The strategy embraces the shift away from the medical model of disabilities to the social model. That is, where disabilities were once considered to be the result of a purely biological defect or imbalance, there is a move to an understanding that disability is the result of social labelling based on how the “able” define performance in society. For example, a person in a wheelchair is only considered to be mobility impaired in environments where there are no ramps or elevators. If the built environment takes into consideration the needs of people who use wheelchairs, walkers, or other aids, then people who have mobility impairments can get around just like people who walk on two feet. There is then no need to label them as “disabled.”

In the case of people living with mental-health problems and illnesses, the shift is away from a focus on the disease and warehousing people in asylums or correctional facilities in order to keep this population from the rest of society, and towards prevention, support, and recovery of the person who is suffering in order to improve both the mental-health and the social well-being of the individual.
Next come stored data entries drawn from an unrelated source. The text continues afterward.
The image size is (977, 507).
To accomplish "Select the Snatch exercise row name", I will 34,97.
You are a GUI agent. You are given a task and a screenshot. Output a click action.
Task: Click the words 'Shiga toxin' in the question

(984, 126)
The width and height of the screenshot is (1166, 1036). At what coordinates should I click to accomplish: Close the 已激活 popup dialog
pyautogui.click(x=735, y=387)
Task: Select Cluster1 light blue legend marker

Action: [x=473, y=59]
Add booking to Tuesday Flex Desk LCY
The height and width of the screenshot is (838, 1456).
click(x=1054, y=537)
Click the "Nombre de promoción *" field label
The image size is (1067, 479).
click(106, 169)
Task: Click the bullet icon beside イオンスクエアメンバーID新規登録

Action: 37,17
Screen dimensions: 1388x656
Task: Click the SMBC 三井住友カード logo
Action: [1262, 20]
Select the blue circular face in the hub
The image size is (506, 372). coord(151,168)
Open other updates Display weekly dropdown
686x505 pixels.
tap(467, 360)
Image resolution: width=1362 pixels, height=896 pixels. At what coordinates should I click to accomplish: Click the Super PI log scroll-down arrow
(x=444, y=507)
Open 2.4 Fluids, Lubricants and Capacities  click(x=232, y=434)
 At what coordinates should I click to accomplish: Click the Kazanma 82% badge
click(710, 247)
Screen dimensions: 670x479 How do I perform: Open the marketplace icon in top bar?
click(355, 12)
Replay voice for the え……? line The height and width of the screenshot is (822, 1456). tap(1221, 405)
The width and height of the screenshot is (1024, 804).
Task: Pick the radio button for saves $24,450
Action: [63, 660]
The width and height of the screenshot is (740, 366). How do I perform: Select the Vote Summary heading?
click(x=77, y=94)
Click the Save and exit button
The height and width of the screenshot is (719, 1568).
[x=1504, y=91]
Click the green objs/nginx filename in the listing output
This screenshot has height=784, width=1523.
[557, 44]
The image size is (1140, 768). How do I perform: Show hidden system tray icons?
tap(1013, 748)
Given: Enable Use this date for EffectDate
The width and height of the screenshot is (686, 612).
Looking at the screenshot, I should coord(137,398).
The “recovery and well-being” language used in the strategy is itself rooted in a human rights perspective where the disabled are not viewed as subjects worthy of charity, but rather individuals who have a right to dignity. As the UN’s Office of the High Commissioner for Human Rights’ “Human Rights and Disability Report” notes, from this perspective, barriers to dignity are not located in the person, but rather in how society accommodates the difference of disability. The issue is less about enjoyment of specific rights, than the effective enjoyment of all human rights without discrimination, by people with disabilities.

The human stories recently portrayed through the media during the unveiling of the strategy have elicited a great deal of empathy among the public. Almost everyone has had direct or indirect experience of depression, suicide, or schizophrenia to name just a few mental illnesses. The changes sought through the recommendations, however, will require much more than goodwill. They will require a commitment to discussion and consultation across governmental jurisdictions, service sectors, and within private industry.

Within the federal government alone conversations about the prison population will have to take place between the ministers of Health and Justice. At their core, these conversations will never be easy because each one of us has arrived at where we are in life through the exercise of our abilities. We have strong views about what it is to be able and productive, and who deserves what share of the profits from our economy based on ability. These conversations will be challenging but always worthwhile as we continue pondering what it is to be human and whether we can honour the universal nature of human rights.